One day around September or October of 1974, we were surprised to be told in the morning that afternoon classes would be called off so that the school could be one with other La Salle schools in the celebration of De La Salle College’s victory in the NCAA basketball tournament. Of course, we were just like students everywhere even in the present day – the cancellation of classes whatever the reason was always a cause for celebration.

Truth be told, however, I don’t think we really felt any real affinity with DLSC. We knew it was a school also operated by the Christian Brothers, but at the time a trip to Manila took all of three hours and many in Lipa had not seen the school let alone actually entered it.

The notion of a “One La Salle” or a loose nationwide federation of La Salle schools was still decades into the future.
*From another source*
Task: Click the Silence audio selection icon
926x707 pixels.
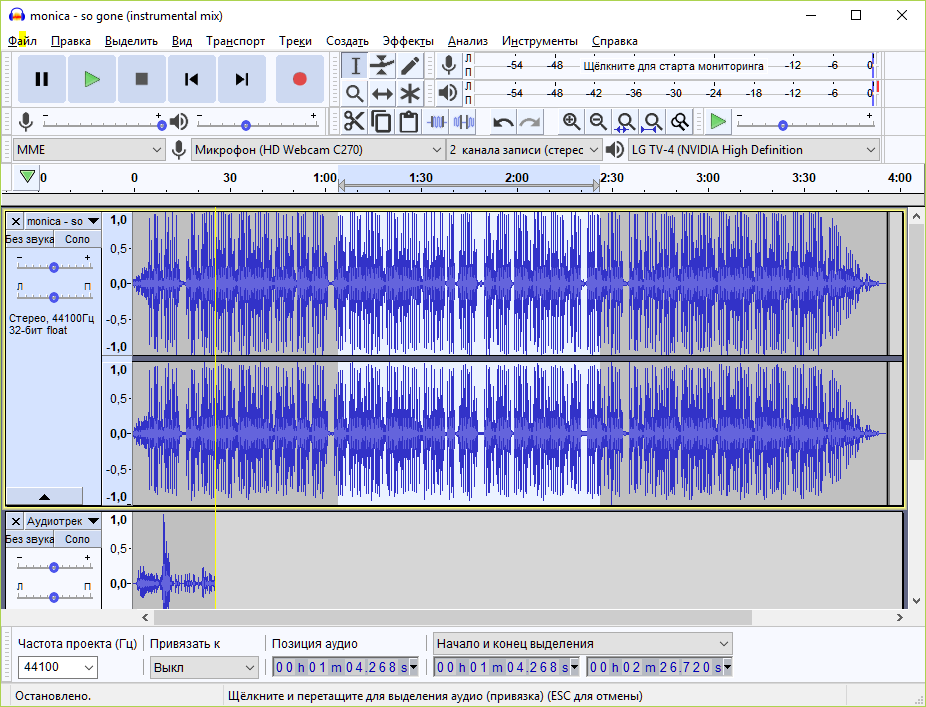Action: 464,122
Whatever interactions there were between students of schools operated by the Christian Brothers were limited to cultural or sporting events such as the Little Olympics. Because these were essentially competitive in nature, there was likely more latent animosity than any real affinity that students in Lipa felt towards other La Salle schools.

Thus, while we naturally felt loyalty towards our own school, this really didn’t extend to other schools owned by the Christian Brothers. Personally, I couldn’t care less that DLSC had won the NCAA championship, and particularly so because I was not really into basketball. The cancellation of afternoon classes was welcome, of course; but it was probably because the Brothers in Lipa were eager to join the celebrations at the Taft campus. If this was anything like those in recent years, beer likely flowed freely. Wink!
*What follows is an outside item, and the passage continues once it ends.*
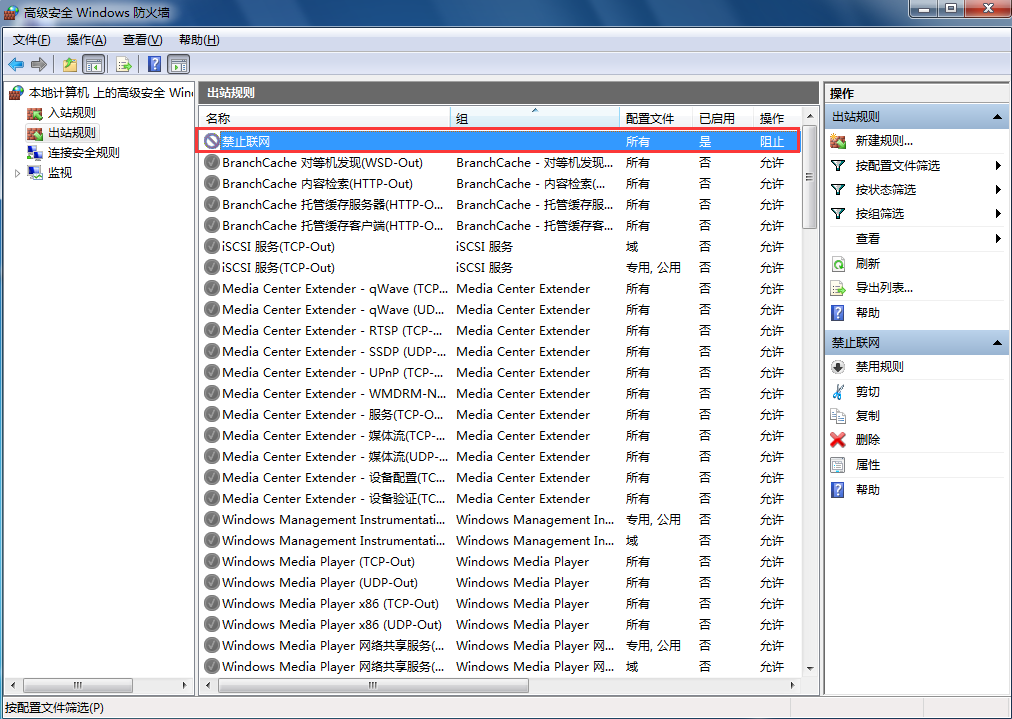Open the 按配置文件筛选 submenu arrow
The height and width of the screenshot is (719, 1012).
998,166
Frankly, I didn’t fully appreciate DLSC’s success until I myself was enrolled at that school the following school year. The championship winning team was anchored on the talents of the legendary scorer Lim Eng Beng and playmaker Mike Bilbao. A university charter would be granted to the school during my freshman year there, so that the school started to carry the name De La Salle University. There would be no more NCAA basketball titles for the university until it left the league in 1981, and its next major collegiate title would actually already be in the UAAP.

I used to see Lim Em Beng’s number 14 shirt hanging at the building I often had classes at. The university had retired the number and the displayed shirt was always a stark reminder that I missed the euphoria of the last championship by a school year. The irony was, of course, that I couldn’t care less when I was still a high school senior back in Lipa.

For reasons I never really bothered to find out, my Mom became fixated on my going to De La Salle for college. Rowena, the eldest of my siblings, was at the Philippine Women’s University while my older brother Ronaldo, the Math wizard among all of us, was at the Mapua Institute of Technology.

The University of Sto. Tomas at the time had the reputation for being something of a “Little Batangas” and was, therefore, the most natural destination for many graduates of La Salle and Canossa. It was probably true that many students of La Salle had a brother or a sister there. I would have gone there if my parents sent me; but since Mom insisted she would have a son at De La Salle, I started to fancy the prospect of staying on with the Christian Brothers. In fact, after I took the college’s qualifying examinations, I didn’t bother to take those of other institutions. I was so confident that I would be accepted, but as I shall tell in the next chapter, this was not so wise a decision at all.

Incidentally, the De La Salle College qualifying exams were administered one Saturday in my senior class’ own homeroom, R-105. This certainly spared me from having to make the three-hour trip to Manila, and although I am not a hundred per cent sure more than four decades later, I have this vague memory that this was the first time the college administered the exams at the Lipa campus.